Despite voters rejecting Gov. Arnold Schwarzenegger's attempts
to end-run the Legislature, that does not mean voters don't want
change. California's political leaders must try to pick up the
pieces of what is left of state politics. The challenges are
daunting, particularly because both the governor and Legislature
have lost so much credibility.

The question is: How do we move forward? One of the solutions may
lie across the border in Canada. It's called a Citizens' Assembly,
and it was on display last year in the province of British Columbia.
The government there turned over to the people the task of basic
political reform, and by doing so took the partisanship out of the
process, something California badly needs.

Here's how it worked: The government randomly selected 160 average
citizens to participate in the Citizens' Assembly, like selecting
a jury pool. The Assembly had 80 women and 80 men from all of the
province's 79 electoral districts.
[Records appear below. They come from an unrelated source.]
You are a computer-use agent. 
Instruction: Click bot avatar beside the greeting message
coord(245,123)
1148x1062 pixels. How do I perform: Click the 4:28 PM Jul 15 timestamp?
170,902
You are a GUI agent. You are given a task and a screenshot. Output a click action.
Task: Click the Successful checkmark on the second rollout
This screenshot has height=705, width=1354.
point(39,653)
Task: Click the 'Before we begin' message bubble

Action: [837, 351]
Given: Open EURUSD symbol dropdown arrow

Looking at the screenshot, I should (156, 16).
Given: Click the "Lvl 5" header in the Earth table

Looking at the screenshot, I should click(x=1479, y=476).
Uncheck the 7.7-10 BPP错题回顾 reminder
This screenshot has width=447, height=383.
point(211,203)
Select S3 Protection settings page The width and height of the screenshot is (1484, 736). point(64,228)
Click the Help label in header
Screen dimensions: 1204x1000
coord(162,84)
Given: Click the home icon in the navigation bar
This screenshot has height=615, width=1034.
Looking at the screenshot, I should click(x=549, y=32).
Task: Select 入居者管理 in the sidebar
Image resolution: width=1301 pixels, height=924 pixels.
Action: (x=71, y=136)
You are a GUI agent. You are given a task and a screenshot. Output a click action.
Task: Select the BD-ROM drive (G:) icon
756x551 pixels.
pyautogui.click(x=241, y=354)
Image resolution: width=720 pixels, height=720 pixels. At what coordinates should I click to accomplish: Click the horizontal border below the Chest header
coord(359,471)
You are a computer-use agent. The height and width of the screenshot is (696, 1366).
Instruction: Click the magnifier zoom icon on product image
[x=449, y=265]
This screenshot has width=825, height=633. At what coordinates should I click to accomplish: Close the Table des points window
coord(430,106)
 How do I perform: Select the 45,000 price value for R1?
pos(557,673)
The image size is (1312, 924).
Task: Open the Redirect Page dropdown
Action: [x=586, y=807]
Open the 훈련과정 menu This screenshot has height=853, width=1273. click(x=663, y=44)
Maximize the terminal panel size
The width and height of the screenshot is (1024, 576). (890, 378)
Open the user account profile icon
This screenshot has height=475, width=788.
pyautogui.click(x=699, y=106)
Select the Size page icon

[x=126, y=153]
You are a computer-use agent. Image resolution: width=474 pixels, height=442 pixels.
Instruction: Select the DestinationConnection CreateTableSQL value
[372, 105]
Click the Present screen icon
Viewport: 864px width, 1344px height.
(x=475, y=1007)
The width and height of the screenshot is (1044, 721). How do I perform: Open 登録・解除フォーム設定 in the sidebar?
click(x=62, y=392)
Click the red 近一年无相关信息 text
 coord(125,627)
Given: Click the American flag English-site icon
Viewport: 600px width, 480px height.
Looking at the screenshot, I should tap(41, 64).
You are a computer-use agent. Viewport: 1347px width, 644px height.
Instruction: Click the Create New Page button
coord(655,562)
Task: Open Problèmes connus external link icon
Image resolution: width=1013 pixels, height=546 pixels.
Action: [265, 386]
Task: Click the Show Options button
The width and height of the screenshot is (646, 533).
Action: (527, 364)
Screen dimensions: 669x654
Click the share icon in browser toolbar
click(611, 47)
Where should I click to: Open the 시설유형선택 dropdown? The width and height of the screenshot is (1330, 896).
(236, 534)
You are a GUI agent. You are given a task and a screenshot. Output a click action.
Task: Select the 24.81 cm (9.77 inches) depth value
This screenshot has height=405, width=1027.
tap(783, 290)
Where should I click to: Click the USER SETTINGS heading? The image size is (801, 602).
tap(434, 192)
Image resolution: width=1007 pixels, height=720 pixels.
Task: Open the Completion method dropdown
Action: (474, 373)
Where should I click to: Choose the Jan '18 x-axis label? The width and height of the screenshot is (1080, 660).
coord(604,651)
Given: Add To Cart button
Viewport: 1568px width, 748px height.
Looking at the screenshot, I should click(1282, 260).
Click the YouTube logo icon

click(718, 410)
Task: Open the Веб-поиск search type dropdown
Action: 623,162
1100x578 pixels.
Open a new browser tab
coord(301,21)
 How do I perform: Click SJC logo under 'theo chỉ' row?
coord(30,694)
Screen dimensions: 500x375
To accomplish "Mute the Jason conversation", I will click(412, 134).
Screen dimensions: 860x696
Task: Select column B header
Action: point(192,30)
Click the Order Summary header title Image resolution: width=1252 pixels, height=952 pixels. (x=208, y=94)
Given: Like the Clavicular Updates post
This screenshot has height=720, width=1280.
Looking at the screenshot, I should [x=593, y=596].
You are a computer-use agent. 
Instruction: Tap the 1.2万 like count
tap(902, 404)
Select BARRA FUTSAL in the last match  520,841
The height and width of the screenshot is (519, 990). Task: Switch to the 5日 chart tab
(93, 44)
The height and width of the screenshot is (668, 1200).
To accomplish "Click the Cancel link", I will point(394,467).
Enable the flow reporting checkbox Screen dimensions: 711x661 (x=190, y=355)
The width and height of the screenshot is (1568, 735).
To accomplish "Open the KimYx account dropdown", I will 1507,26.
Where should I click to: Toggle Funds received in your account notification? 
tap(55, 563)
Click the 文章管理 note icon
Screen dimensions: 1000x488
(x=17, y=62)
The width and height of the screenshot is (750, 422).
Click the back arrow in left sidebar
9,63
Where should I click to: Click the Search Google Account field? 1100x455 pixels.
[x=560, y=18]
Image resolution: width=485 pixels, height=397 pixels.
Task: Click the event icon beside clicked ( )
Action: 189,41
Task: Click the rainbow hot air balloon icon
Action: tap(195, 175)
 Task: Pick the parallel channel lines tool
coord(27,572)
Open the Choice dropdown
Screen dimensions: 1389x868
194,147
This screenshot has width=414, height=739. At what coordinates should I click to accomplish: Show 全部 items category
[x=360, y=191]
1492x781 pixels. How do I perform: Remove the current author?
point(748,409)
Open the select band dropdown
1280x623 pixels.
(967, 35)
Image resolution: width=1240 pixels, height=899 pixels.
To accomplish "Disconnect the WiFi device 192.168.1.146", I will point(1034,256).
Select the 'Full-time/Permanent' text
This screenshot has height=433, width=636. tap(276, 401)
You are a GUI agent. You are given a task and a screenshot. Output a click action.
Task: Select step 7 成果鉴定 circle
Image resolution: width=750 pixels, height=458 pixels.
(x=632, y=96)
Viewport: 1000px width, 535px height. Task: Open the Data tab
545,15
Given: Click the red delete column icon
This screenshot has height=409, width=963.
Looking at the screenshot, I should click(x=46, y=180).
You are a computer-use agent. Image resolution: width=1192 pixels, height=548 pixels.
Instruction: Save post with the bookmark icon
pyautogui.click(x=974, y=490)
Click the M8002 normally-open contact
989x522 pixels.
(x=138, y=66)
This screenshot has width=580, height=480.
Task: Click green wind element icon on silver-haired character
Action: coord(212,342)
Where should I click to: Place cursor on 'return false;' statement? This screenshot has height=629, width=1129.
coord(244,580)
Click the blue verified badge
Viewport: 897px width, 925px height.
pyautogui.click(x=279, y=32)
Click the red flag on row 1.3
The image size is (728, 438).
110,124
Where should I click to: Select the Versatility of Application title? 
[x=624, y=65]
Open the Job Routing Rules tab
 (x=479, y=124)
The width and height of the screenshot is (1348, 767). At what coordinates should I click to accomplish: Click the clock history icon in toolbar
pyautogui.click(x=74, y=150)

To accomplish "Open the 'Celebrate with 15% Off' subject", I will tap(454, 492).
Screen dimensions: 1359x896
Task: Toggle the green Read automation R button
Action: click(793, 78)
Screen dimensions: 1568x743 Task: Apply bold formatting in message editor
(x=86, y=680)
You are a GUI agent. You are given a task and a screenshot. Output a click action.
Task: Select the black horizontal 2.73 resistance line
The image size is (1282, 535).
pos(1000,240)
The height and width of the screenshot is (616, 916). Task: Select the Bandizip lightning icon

It was an independent,
non-partisan body charged with a particular focus: to examine
British Columbia's electoral system, and how their winner-take-all
system was performing in determining who got elected to the
Legislature.

This effort was unique. Often such task forces are dominated by
the usual political insiders or good-government activists. Nowhere
in the world had randomly selected citizens with no history of
interest in electoral reform been so empowered to shape major
proposals. Yet the work of the Assembly was unanimously endorsed
by the political parties in the Legislature and community leaders.

The Assembly's tenure was divided into three phases: Learning
about reform, January-March 2004; public hearings, May-June; and
deliberations, September-November. They met on weekends, their
expenses and a small per diem paid for by the government. They
were visited by top experts from all political perspectives who
gave them the benefit of their knowledge and analysis.

The Assembly delivered a final report in December 2004. It voted
146-7 to toss out its longtime winner-take-all, single-seat
district electoral system and replace it with a proportional
representation system. ``This really is power to the people,''
enthused Jack Blaney, the chair of the Citizens' Assembly.

The Assembly's proposal was submitted by the legislature directly
to the voters in a referendum last May. Because the Citizens'
Assembly was composed of average citizens, their recommendation
had tremendous legitimacy with the public. A robust 58 percent of
voters supported the measure.

The Citizens' Assembly in British Columbia focused on the
electoral system, but the focus just as well could have been on
other aspects of the political system. In California, a Citizens
Assembly could focus on redistricting reform or campaign finance
reform; or reforming our broken primary system and the electoral
system.

The Citizens' Assembly solves a real dilemma: How do we enact
meaningful political reform, which California so badly needs,
when both the governor and the Legislature have conflicts of
interest that induce them to manipulate the rules in their favor?

Citizens' Assemblies could be important vehicles for modernizing
our political system because trust is placed in average citizens
who have more credibility than the political class. If you truly
believe in democracy, that's where trust belongs.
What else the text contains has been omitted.